WHAT YOU SHOULD DO
Under this line are the records; write out word for word the part that begins at the line containing "You are a computer-use" and ends at the line containing "Instruction: Open the AI Hairstyle Generator", and no more.

DATA RECORDS
== Segment start ==

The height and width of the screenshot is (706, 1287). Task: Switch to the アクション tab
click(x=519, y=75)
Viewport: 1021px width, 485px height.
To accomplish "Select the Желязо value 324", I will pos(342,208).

== Segment end ==
== Segment start ==

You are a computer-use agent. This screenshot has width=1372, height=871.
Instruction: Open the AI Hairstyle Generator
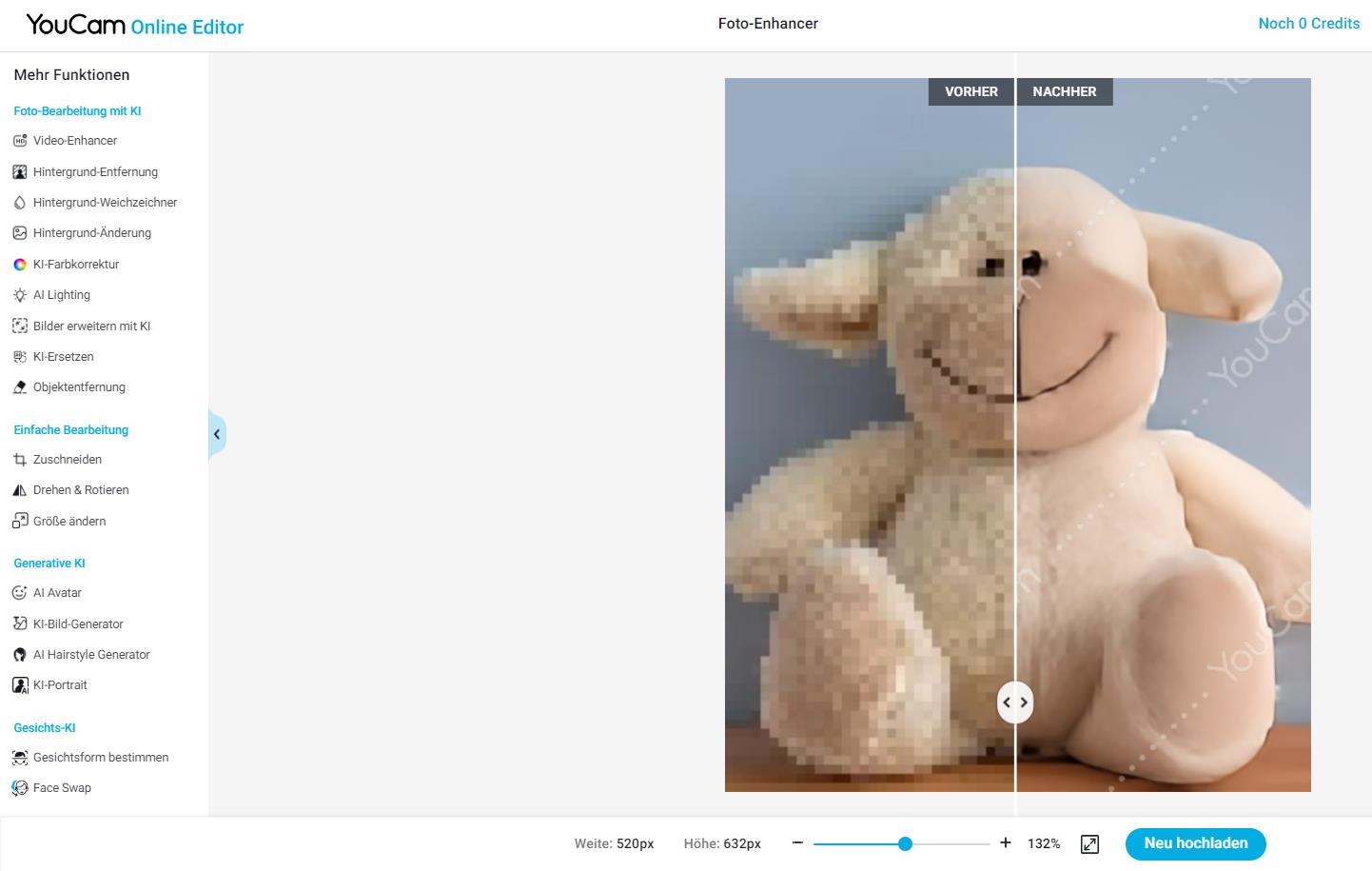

== Segment end ==
== Segment start ==

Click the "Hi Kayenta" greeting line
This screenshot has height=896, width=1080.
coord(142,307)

== Segment end ==

ANSWER SPACE
You are a computer-use agent. This screenshot has width=1372, height=871.
Instruction: Open the AI Hairstyle Generator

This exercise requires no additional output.